Given instruction 1: Transcribe the part of the irqbalance configuration excerpt starting at "The full file" and ending at "the HostOSConfiguration object.".
Given instruction 2: Go on with the irqbalance configuration excerpt from where it stops.

Excerpt:
***
The full file path name to store the irqbalance policy script that can be used with the --policyscript=<filepath> argument. Leave empty to not write the policy script.

update_apt_cache

Enables the update of apt-cache before installing the irqbalance service. Defaults to true.

Caution

When you configure the policy script, at least three parameters must be set: args, policy_script, and policy_script_filepath. Otherwise, the corresponding error message will be displayed in the status of the HostOSConfiguration object.

Note

If an error message in the status of the HostOSConfiguration object contains schema validation failed, verify the following:

  • Whether the types of used parameters are correct

  • Whether the used combination of parameters is allowed

Note

If you enable the service without setting banned_cpulist, banned_cpus, or args, the corresponding values in /etc/default/irqbalance will remain as they were before applying the current HostOSConfiguration.
***
Item position entries:
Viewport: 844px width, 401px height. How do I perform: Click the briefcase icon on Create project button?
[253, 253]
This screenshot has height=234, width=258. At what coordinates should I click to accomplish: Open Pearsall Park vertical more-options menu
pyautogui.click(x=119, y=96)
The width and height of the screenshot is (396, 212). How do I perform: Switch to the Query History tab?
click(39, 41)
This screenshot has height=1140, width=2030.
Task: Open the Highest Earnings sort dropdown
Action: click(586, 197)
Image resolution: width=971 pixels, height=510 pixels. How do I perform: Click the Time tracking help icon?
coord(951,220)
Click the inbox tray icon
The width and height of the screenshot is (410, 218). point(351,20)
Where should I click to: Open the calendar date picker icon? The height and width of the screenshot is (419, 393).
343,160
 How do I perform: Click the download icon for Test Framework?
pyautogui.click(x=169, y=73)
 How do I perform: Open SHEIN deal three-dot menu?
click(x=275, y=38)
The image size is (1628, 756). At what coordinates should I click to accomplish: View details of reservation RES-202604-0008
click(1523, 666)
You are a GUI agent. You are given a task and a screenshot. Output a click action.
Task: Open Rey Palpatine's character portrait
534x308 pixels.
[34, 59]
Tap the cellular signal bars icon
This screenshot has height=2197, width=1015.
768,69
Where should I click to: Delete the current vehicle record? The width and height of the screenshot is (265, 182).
***
Task output 1:
The full file path name to store the irqbalance policy script that can be used with the --policyscript=<filepath> argument. Leave empty to not write the policy script.

update_apt_cache

Enables the update of apt-cache before installing the irqbalance service. Defaults to true.

Caution

When you configure the policy script, at least three parameters must be set: args, policy_script, and policy_script_filepath. Otherwise, the corresponding error message will be displayed in the status of the HostOSConfiguration object.

Task output 2:
Module configuration examples

Example 1. Run irqbalance using defaults

spec:
  ...
  configs:
    ...
    - description: Example irqbalance configuration
      module: irqbalance
      moduleVersion: 1.0.0
      order: 1
      phase: "reconfigure"
      values: {}

As a result of this configuration, no parameters will be set or overridden in the irqbalance configuration file.

Example 2. Run irqbalance and deny using certain CPU cores for IRQ balancing

spec:
  ...
  configs:
    ...
    - description: Example irqbalance configuration
      module: irqbalance
      moduleVersion: 1.0.0
      order: 1
      phase: "reconfigure"
      values:
        banned_cpulist: "0-15,31"
        args: "--journal"

As a result of this configuration, IRQBALANCE_BANNED_CPULIST and IRQBALANCE_ARGS will be set or overridden, and IRQBALANCE_BANNED_CPUS will be removed from the irqbalance configuration file.

Example 3. Run irqbalance using the policy script

spec:
  ...
  configs:
    ...
    - description: Example irqbalance configuration
      module: irqbalance
      moduleVersion: 1.0.0
      order: 1
      phase: "reconfigure"
      values:
        args: "--policyscript=/etc/default/irqbalance-numa.sh"
        policy_script: |
          #!/bin/bash

          # specifying  a -1 here forces irqbalance to consider an interrupt from a
          # device to be equidistant from all NUMA nodes.
          echo 'numa_node=-1'
        policy_script_filepath: "/etc/default/irqbalance-numa.sh"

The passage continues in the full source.